## Text under study

Many no doubt will be tempted to see the Maryland Senate's vote yesterday to restrict rather than abolish the state's death penalty law as a small but significant step forward, despite the fact that the reasons for ending capital punishment outright remain as compelling as ever.
Those reasons, outlined in a report of the state commission on capital punishment appointed by Gov. Martin O'Malley last year, include the death penalty's inherent unfairness and the fact that it does not deter crime, is far more costly to apply than a sentence of life without parole and is fraught with risk for executing innocent people. The panel described a death penalty law so broken and prone to injustice that no amount of tinkering around the edges was likely to fix it.

## Work request A
In the editorial on Maryland's death penalty, who appointed the state commission on capital punishment?
## Work request B
Decide whether each statement agrees with the editorial on Maryland's death penalty. Answer yes or no, and quote the words from the editorial that settle it: (i) The Maryland Senate voted to abolish the state's death penalty outright. (ii) The commission found the death penalty costs more to apply than life without parole. (iii) The panel believed small adjustments could repair the death penalty law.
## Work request C
Continue the editorial on Maryland's death penalty from its final sentence.

Stored data entries:

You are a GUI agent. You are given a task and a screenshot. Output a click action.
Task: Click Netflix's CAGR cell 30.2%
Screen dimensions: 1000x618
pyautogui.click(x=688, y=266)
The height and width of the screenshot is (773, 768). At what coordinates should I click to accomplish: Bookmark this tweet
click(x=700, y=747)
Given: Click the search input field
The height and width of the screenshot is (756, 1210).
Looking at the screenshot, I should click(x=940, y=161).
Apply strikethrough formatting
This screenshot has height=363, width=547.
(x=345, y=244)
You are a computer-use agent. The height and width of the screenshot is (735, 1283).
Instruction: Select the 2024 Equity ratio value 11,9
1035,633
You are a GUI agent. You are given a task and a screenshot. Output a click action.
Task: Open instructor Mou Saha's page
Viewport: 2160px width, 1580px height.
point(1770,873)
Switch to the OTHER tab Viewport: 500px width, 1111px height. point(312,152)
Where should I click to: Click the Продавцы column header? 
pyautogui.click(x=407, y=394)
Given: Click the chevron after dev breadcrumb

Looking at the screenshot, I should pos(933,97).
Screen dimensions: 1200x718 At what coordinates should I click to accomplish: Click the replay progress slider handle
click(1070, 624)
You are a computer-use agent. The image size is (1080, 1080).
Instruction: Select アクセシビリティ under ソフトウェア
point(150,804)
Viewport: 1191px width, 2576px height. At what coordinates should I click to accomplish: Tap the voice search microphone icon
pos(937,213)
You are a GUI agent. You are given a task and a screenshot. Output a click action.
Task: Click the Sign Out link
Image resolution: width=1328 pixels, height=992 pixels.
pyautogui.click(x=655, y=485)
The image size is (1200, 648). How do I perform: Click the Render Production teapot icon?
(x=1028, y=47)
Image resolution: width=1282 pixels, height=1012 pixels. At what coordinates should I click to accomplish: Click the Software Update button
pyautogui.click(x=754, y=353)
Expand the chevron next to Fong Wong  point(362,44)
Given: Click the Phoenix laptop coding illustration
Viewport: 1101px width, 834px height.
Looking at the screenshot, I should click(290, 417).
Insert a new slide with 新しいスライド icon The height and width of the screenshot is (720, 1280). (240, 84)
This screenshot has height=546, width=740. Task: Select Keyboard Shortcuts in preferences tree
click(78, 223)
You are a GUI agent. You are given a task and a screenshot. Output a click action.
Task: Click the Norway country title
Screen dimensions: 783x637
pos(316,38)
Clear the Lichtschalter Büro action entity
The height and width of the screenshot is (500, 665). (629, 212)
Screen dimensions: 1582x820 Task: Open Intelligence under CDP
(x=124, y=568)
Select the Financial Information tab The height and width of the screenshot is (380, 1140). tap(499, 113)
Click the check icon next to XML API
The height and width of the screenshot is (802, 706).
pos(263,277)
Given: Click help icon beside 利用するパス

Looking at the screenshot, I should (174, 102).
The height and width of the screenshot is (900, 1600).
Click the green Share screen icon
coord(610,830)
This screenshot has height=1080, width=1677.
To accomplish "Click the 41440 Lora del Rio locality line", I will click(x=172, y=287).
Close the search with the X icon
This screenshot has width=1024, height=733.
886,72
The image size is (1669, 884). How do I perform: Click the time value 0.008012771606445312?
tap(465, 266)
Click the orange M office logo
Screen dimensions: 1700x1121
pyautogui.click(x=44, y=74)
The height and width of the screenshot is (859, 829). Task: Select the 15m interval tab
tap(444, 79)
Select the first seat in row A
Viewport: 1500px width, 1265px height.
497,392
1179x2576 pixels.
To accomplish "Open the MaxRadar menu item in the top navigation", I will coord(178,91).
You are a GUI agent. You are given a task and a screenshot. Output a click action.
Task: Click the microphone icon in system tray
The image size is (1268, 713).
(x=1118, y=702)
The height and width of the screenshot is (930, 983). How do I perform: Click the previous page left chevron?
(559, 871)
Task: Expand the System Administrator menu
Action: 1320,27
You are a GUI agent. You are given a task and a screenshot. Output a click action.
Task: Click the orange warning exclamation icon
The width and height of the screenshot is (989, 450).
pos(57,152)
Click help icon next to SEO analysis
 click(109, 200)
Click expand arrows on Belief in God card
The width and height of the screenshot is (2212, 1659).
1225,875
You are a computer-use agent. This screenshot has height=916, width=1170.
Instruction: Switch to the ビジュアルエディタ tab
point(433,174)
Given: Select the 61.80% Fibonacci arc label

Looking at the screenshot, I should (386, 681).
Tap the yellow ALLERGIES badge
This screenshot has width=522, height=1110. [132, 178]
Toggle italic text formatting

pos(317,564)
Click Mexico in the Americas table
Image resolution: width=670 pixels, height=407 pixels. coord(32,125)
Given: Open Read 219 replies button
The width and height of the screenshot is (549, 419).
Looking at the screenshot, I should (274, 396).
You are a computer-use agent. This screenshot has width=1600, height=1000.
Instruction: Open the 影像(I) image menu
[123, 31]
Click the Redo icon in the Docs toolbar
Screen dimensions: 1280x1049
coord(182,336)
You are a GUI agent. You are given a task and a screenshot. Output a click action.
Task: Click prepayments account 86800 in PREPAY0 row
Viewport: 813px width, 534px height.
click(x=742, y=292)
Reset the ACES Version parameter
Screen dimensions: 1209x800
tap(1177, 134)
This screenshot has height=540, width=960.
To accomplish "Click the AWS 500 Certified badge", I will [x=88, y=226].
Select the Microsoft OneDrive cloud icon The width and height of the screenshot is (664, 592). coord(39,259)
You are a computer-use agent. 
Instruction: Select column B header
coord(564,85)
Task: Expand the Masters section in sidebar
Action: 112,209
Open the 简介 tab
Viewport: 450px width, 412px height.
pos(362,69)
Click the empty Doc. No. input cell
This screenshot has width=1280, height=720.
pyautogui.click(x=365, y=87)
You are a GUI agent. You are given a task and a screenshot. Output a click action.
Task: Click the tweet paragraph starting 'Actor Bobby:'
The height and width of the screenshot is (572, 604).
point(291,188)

## Task answer A
Gov. Martin O'Malley appointed it last year.

## Task answer B
(i) No: "vote yesterday to restrict rather than abolish the state's death penalty law"
(ii) Yes: "is far more costly to apply than a sentence of life without parole"
(iii) No: "no amount of tinkering around the edges was likely to fix it"

## Task answer C
Yet that appears to be the course Maryland is embarked on as a result of yesterday's Senate vote. The bill was introduced with strong backing from Mr. O'Malley, a longtime death penalty opponent, but it emerged from the chamber with crippling amendments that, while narrowing the circumstances under which the death penalty can be applied, do not abolish it. One amendment would rule out the death penalty in murder cases where the only evidence is eyewitness testimony; the other would allow capital punishment only in cases where there is DNA evidence. Neither directly addresses the systemic injustices in the death penalty law pointed out by the Civiletti commission. That's the "compromise" that will now go to the House of Delegates, where lawmakers will either approve it as written or risk seeing it defeated when it returns to the Senate for final passage.